## WHAT IS NEEDED
Produce an exact transcription of the data, with the images left out.

•••

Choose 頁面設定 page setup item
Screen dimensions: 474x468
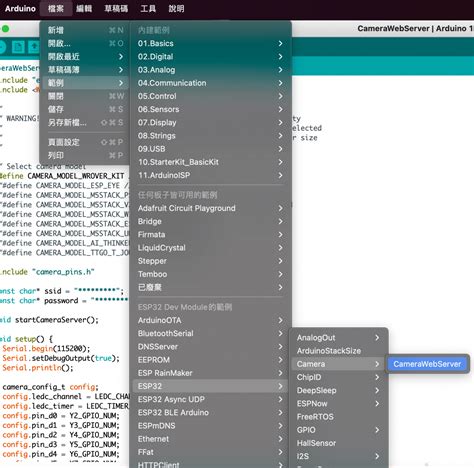(85, 142)
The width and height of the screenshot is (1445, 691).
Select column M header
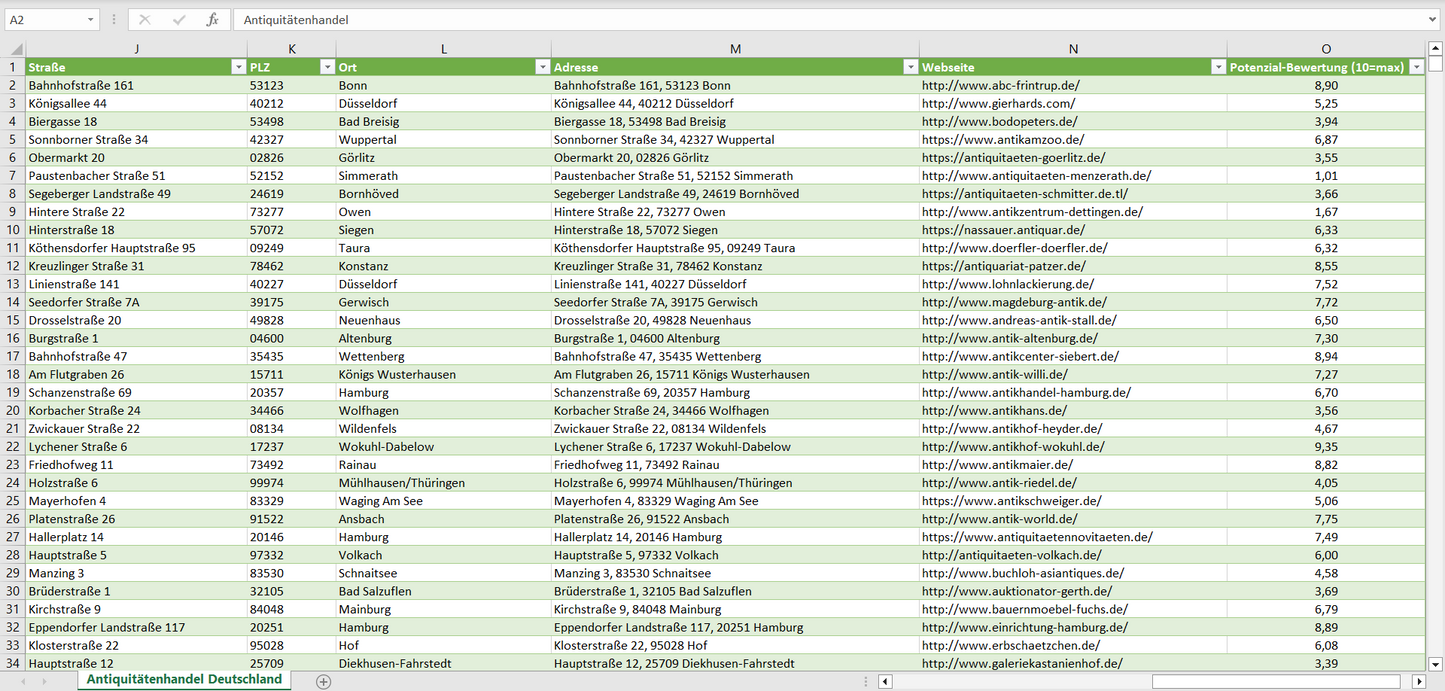click(x=735, y=49)
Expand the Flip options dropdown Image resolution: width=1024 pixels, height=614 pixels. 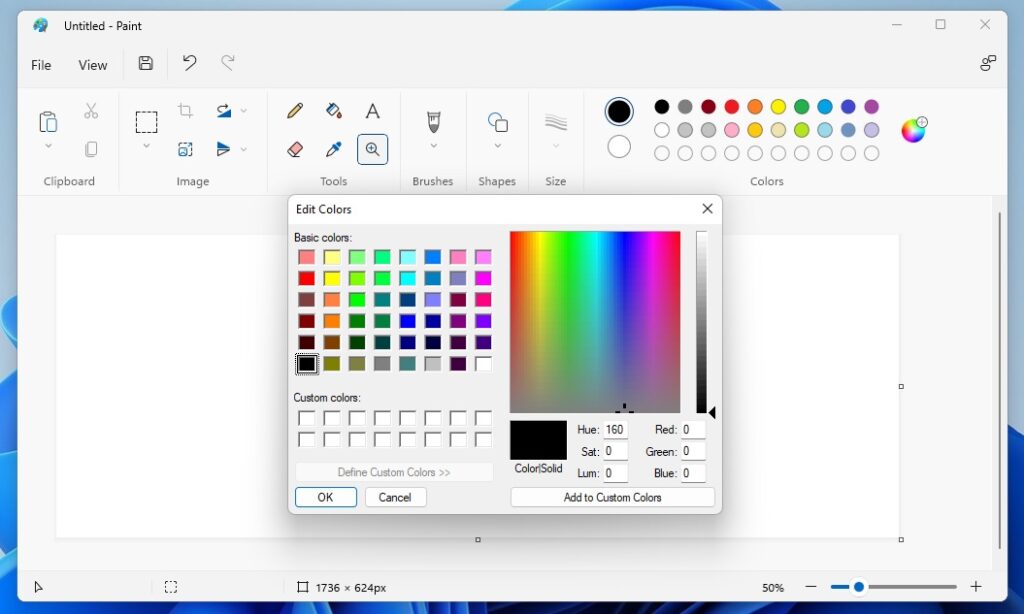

•••

## SOLUTION TO THIS PROBLEM
Choose 頁面設定 page setup item
Screen dimensions: 474x468
(85, 142)
The width and height of the screenshot is (1445, 691).
Select column M header
click(x=735, y=49)
Expand the Flip options dropdown Image resolution: width=1024 pixels, height=614 pixels. 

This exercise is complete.